## PROBLEM TO WORK ON
The expected output is every line below, reproduced exactly.

## EXERCISE MATERIAL
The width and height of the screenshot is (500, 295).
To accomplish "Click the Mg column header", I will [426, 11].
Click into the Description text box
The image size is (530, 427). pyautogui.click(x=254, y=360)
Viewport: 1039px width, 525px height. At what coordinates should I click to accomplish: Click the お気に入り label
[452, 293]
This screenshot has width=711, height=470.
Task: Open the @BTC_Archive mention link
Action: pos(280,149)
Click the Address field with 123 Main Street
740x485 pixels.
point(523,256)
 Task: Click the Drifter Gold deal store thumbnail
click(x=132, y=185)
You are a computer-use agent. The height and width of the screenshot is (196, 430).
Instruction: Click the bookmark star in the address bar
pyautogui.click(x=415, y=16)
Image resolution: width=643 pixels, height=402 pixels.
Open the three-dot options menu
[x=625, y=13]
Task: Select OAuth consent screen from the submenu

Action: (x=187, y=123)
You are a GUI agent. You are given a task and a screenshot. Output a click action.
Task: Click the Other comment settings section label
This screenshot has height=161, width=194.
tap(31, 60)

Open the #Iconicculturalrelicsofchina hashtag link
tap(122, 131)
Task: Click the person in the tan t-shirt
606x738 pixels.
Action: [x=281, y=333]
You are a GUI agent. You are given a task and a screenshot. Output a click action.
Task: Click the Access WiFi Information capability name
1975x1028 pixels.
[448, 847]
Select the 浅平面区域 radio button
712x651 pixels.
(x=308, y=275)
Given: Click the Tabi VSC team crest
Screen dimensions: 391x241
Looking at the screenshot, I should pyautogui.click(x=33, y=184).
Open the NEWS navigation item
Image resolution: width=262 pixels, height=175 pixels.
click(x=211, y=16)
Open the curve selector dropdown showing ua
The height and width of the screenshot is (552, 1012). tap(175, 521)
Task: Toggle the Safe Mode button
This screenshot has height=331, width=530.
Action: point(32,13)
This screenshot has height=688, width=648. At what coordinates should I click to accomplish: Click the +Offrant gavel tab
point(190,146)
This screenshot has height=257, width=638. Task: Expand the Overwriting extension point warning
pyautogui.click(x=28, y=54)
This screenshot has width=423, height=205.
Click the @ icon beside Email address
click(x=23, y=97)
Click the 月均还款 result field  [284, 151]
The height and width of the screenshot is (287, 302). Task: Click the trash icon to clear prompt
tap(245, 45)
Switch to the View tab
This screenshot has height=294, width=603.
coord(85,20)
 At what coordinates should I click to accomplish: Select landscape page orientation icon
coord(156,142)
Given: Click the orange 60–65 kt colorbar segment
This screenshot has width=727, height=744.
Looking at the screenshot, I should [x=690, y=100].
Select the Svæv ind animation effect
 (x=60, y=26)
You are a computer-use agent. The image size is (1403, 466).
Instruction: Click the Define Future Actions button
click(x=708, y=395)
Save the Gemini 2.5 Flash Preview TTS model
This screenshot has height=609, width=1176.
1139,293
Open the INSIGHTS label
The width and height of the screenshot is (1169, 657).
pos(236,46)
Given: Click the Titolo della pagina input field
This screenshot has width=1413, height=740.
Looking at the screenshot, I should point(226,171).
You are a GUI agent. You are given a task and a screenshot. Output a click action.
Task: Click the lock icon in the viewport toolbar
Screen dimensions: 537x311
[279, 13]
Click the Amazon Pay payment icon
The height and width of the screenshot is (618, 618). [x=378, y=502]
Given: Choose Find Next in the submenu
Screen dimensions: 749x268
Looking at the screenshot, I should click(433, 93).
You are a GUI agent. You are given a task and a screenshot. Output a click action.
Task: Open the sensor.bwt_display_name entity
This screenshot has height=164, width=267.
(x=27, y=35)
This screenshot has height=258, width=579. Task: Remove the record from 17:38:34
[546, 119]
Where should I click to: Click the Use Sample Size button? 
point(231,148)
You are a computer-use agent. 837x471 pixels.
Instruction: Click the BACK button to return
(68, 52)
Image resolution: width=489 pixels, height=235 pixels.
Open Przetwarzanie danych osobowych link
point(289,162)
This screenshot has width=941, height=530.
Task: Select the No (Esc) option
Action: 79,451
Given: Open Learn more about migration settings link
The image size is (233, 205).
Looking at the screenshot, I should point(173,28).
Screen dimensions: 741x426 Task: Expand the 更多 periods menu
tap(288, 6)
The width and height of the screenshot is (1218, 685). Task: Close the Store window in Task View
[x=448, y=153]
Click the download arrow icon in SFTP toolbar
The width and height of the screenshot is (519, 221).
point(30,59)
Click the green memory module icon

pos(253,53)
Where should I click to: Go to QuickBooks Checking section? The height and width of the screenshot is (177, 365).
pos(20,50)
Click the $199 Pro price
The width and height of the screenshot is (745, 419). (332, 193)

## SOLUTION TO THE EXERCISE
The width and height of the screenshot is (500, 295).
To accomplish "Click the Mg column header", I will [426, 11].
Click into the Description text box
The image size is (530, 427). pyautogui.click(x=254, y=360)
Viewport: 1039px width, 525px height. At what coordinates should I click to accomplish: Click the お気に入り label
[452, 293]
This screenshot has width=711, height=470.
Task: Open the @BTC_Archive mention link
Action: pos(280,149)
Click the Address field with 123 Main Street
740x485 pixels.
point(523,256)
 Task: Click the Drifter Gold deal store thumbnail
click(x=132, y=185)
You are a computer-use agent. The height and width of the screenshot is (196, 430).
Instruction: Click the bookmark star in the address bar
pyautogui.click(x=415, y=16)
Image resolution: width=643 pixels, height=402 pixels.
Open the three-dot options menu
[x=625, y=13]
Task: Select OAuth consent screen from the submenu

Action: (x=187, y=123)
You are a GUI agent. You are given a task and a screenshot. Output a click action.
Task: Click the Other comment settings section label
This screenshot has height=161, width=194.
tap(31, 60)

Open the #Iconicculturalrelicsofchina hashtag link
tap(122, 131)
Task: Click the person in the tan t-shirt
606x738 pixels.
Action: [x=281, y=333]
You are a GUI agent. You are given a task and a screenshot. Output a click action.
Task: Click the Access WiFi Information capability name
1975x1028 pixels.
[448, 847]
Select the 浅平面区域 radio button
712x651 pixels.
(x=308, y=275)
Given: Click the Tabi VSC team crest
Screen dimensions: 391x241
Looking at the screenshot, I should pyautogui.click(x=33, y=184).
Open the NEWS navigation item
Image resolution: width=262 pixels, height=175 pixels.
click(x=211, y=16)
Open the curve selector dropdown showing ua
The height and width of the screenshot is (552, 1012). tap(175, 521)
Task: Toggle the Safe Mode button
This screenshot has height=331, width=530.
Action: point(32,13)
This screenshot has height=688, width=648. At what coordinates should I click to accomplish: Click the +Offrant gavel tab
point(190,146)
This screenshot has height=257, width=638. Task: Expand the Overwriting extension point warning
pyautogui.click(x=28, y=54)
This screenshot has width=423, height=205.
Click the @ icon beside Email address
click(x=23, y=97)
Click the 月均还款 result field  [284, 151]
The height and width of the screenshot is (287, 302). Task: Click the trash icon to clear prompt
tap(245, 45)
Switch to the View tab
This screenshot has height=294, width=603.
coord(85,20)
 At what coordinates should I click to accomplish: Select landscape page orientation icon
coord(156,142)
Given: Click the orange 60–65 kt colorbar segment
This screenshot has width=727, height=744.
Looking at the screenshot, I should [x=690, y=100].
Select the Svæv ind animation effect
 (x=60, y=26)
You are a computer-use agent. The image size is (1403, 466).
Instruction: Click the Define Future Actions button
click(x=708, y=395)
Save the Gemini 2.5 Flash Preview TTS model
This screenshot has height=609, width=1176.
1139,293
Open the INSIGHTS label
The width and height of the screenshot is (1169, 657).
pos(236,46)
Given: Click the Titolo della pagina input field
This screenshot has width=1413, height=740.
Looking at the screenshot, I should point(226,171).
You are a GUI agent. You are given a task and a screenshot. Output a click action.
Task: Click the lock icon in the viewport toolbar
Screen dimensions: 537x311
[279, 13]
Click the Amazon Pay payment icon
The height and width of the screenshot is (618, 618). [x=378, y=502]
Given: Choose Find Next in the submenu
Screen dimensions: 749x268
Looking at the screenshot, I should click(433, 93).
You are a GUI agent. You are given a task and a screenshot. Output a click action.
Task: Open the sensor.bwt_display_name entity
This screenshot has height=164, width=267.
(x=27, y=35)
This screenshot has height=258, width=579. Task: Remove the record from 17:38:34
[546, 119]
Where should I click to: Click the Use Sample Size button? 
point(231,148)
You are a computer-use agent. 837x471 pixels.
Instruction: Click the BACK button to return
(68, 52)
Image resolution: width=489 pixels, height=235 pixels.
Open Przetwarzanie danych osobowych link
point(289,162)
This screenshot has width=941, height=530.
Task: Select the No (Esc) option
Action: 79,451
Given: Open Learn more about migration settings link
The image size is (233, 205).
Looking at the screenshot, I should point(173,28).
Screen dimensions: 741x426 Task: Expand the 更多 periods menu
tap(288, 6)
The width and height of the screenshot is (1218, 685). Task: Close the Store window in Task View
[x=448, y=153]
Click the download arrow icon in SFTP toolbar
The width and height of the screenshot is (519, 221).
point(30,59)
Click the green memory module icon

pos(253,53)
Where should I click to: Go to QuickBooks Checking section? The height and width of the screenshot is (177, 365).
pos(20,50)
Click the $199 Pro price
The width and height of the screenshot is (745, 419). (332, 193)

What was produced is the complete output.